By the time, I was in 5th or 6th grade (we went to school in ‘the cities’), we had horses which meant we were baling hay. I also think we had 3 tractors by then – including a larger Case tractor. And at some point, our whole summer was spent on the farm as well as every weekend and holiday in the spring and fall. And by the time I was in Junior High School we had bought more land and could be considered a small full time farm. Years later when we started calculating the time spent on the farm versus our time in the city, it really was half time in each location. Sometimes we would even head up to the farm right after school to check on the horses and pigs and then come back that same night since it was only an hour commute each way.
Every Friday, right after school, we got in the car and drove to the farm where we unloaded the car and went right to work until Mom called us in for supper. Saturday morning started early since we essentially had to cram a weeks worth of field work into 2 days. My Dad, older brother and I would go out to the shop to get ready or work on some piece of machinery before breakfast. Saturday morning breakfast was almost always cornbread with butter and syrup and lots of milk from the farmers next door. And then out to the field or the shop to work.

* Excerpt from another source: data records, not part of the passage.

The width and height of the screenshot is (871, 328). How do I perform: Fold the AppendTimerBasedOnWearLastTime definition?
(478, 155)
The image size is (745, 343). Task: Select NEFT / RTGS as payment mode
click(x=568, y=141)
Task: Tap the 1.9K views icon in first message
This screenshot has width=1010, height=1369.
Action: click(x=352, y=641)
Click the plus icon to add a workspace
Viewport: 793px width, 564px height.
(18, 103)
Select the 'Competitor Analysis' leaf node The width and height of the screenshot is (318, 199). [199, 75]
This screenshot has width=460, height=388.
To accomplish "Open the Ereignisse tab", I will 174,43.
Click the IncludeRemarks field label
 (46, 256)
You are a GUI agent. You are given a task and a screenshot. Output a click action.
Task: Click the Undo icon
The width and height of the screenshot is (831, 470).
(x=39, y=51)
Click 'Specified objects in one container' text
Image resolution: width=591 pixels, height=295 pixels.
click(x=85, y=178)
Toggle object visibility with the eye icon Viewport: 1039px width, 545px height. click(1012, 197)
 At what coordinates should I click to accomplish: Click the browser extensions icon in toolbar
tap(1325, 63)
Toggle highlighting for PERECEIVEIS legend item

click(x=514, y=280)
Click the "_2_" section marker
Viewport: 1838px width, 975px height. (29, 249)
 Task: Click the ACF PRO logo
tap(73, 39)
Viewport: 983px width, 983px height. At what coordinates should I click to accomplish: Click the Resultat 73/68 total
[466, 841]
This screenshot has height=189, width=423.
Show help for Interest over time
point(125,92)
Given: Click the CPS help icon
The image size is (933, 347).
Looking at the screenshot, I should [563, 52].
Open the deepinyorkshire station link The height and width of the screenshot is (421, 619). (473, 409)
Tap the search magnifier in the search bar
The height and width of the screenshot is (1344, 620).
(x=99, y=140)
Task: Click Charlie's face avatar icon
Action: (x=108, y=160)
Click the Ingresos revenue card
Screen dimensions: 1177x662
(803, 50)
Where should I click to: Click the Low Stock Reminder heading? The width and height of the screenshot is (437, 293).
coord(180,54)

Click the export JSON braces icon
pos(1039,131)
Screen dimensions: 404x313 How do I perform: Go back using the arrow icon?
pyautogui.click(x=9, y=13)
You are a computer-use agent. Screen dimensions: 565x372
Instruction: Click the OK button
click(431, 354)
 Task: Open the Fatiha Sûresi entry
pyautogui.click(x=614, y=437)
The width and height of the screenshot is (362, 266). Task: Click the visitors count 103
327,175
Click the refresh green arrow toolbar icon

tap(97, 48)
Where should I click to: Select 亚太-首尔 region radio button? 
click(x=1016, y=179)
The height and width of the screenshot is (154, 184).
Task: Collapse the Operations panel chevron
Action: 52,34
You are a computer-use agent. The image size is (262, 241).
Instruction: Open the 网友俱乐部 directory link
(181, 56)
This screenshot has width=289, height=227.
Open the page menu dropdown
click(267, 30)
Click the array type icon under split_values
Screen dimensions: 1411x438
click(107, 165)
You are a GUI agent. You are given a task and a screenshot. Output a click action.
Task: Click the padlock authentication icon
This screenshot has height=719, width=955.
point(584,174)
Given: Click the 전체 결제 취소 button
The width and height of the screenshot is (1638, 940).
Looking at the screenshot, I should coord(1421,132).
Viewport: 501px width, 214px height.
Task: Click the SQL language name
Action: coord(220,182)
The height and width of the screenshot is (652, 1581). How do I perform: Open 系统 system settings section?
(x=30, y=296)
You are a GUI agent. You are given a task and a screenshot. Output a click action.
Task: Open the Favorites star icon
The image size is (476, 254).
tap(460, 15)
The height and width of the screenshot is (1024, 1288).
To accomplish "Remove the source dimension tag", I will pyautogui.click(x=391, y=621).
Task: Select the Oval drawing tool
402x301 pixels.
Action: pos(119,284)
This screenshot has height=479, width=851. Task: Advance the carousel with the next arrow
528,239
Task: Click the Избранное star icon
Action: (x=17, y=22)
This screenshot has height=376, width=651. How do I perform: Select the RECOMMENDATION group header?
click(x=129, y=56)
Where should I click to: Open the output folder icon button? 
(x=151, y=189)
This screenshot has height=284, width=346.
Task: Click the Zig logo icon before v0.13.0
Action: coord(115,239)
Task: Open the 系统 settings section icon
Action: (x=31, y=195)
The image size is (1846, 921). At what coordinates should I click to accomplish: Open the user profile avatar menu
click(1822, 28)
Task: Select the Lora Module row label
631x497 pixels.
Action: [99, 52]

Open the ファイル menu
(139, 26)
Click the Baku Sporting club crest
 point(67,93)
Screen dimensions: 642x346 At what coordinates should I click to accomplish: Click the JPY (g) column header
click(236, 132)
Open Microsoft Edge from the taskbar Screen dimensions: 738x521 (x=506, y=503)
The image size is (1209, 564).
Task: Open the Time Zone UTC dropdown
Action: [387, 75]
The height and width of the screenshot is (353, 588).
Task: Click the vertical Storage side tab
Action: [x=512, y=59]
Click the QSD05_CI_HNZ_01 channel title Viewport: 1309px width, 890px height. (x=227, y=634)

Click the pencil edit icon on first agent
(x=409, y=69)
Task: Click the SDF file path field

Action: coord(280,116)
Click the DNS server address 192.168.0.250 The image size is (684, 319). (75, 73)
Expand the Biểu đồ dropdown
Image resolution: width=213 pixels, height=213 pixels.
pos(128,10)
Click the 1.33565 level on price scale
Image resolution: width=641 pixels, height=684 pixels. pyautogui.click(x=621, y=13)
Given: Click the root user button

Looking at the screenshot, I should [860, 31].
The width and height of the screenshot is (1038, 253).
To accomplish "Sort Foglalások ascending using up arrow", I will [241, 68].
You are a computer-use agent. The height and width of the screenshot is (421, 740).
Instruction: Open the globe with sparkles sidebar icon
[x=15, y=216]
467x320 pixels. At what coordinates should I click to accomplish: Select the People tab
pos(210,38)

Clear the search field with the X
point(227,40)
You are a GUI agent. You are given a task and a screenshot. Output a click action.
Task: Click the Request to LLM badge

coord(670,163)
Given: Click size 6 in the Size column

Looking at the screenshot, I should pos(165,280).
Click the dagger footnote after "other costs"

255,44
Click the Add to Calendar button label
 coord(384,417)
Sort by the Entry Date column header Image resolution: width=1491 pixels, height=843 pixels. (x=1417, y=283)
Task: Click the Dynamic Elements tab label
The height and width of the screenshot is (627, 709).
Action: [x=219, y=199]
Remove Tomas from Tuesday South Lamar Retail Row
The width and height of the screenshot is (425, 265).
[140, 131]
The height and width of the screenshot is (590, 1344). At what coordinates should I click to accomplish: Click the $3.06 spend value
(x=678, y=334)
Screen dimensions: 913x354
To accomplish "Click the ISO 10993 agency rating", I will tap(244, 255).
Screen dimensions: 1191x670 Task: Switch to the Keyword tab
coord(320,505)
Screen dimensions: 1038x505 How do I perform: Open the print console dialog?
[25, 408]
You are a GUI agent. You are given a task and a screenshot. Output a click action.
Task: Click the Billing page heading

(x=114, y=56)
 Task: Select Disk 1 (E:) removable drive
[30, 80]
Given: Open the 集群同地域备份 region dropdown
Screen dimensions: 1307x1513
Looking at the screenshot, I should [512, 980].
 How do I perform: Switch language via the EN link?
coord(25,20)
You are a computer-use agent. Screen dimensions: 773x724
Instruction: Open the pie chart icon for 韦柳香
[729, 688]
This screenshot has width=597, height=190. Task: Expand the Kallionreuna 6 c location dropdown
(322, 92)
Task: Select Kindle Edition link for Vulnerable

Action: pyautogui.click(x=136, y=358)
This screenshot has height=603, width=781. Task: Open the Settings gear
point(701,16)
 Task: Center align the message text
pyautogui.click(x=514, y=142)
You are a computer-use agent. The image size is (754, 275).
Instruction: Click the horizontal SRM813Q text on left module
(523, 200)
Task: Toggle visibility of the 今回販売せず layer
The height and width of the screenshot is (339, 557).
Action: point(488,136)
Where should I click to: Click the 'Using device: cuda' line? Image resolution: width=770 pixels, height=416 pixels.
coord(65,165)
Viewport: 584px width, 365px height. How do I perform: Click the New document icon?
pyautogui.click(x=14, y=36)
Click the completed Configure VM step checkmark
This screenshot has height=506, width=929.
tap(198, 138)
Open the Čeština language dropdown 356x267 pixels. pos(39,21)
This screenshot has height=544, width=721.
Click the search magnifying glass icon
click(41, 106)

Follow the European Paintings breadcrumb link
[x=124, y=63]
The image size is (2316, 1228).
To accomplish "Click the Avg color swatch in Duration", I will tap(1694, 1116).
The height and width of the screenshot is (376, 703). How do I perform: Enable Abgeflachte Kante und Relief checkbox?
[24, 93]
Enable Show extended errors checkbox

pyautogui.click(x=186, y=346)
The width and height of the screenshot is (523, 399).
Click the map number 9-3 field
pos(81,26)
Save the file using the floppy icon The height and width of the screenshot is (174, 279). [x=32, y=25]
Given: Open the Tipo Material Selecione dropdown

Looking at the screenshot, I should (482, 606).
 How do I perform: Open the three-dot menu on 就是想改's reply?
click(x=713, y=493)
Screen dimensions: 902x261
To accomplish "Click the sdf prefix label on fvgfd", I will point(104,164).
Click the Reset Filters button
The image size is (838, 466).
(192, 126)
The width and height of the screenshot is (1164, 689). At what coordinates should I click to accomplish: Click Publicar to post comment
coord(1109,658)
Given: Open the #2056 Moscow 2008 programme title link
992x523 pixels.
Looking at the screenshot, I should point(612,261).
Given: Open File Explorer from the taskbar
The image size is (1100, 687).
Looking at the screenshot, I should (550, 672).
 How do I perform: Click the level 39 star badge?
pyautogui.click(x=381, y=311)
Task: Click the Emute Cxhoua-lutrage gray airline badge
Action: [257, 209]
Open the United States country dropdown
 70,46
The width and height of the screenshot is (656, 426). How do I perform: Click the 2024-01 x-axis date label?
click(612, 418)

Because my Dad is a talented mechanic, he bought used and often broken down machinery which he then fixed up. Sometimes it did seem that we spent more time fixing than using. But the life of any farmer is not for the faint of heart. Any romantic notion of daintily gathering eggs is quickly squashed when a tractor gets stuck in the Minnesota spring mud and you’ve tried to rock back and forth to get the tractor out only to sink deeper into the ruts. Then you have to unhook the piece of machinery you’re using and you slip and fall down in the mud and your hands are covered in mud because the hitch is down in the mud. And still you’re stuck. So you have to walk home through that mud as it sticks to your boots which get heavier and heavier and it’s starting to rain. That’s farming.
There were many, many times I hated that farm. I wanted to be doing what other kids at school did in the summer. I wanted to go to summer school and work on art projects or build something or just play. I wanted to not have to work. I wanted to sit around and read. And yet. And yet here in my middle ages, I tell people that I grew up on the farm when that is only partially true. And the stories I tell are the stories from the farm. I remember school of course but I actually have very few recollections of the city outside of school.
My memories are of working the fields, singing to the horses, baling hay and harvesting the soybeans or oats. There are vivid images of my sister and I pulling mustard and thistle from the oats field. We had lots and lots of big elm and cottonwood on the farmstead itself. But we often had dinner – which is at noon on the farm by the way – under this big basswood tree right near the house. These are memories of a whole family working together in both strife and harmony. All of these are rich and rare memories that made me who I am today. The varied and ever changing life of the farm was hard and hard work. But I wouldn’t change it now for anything. The uniqueness of that life is maybe more striking today since I’m a ‘big city boy’ now but it is a story of a lifestyle that really is mostly gone. And I feel lucky to have been so close to the earth, the seasons, that cycle of life and the hard work that becomes the life of a farmer.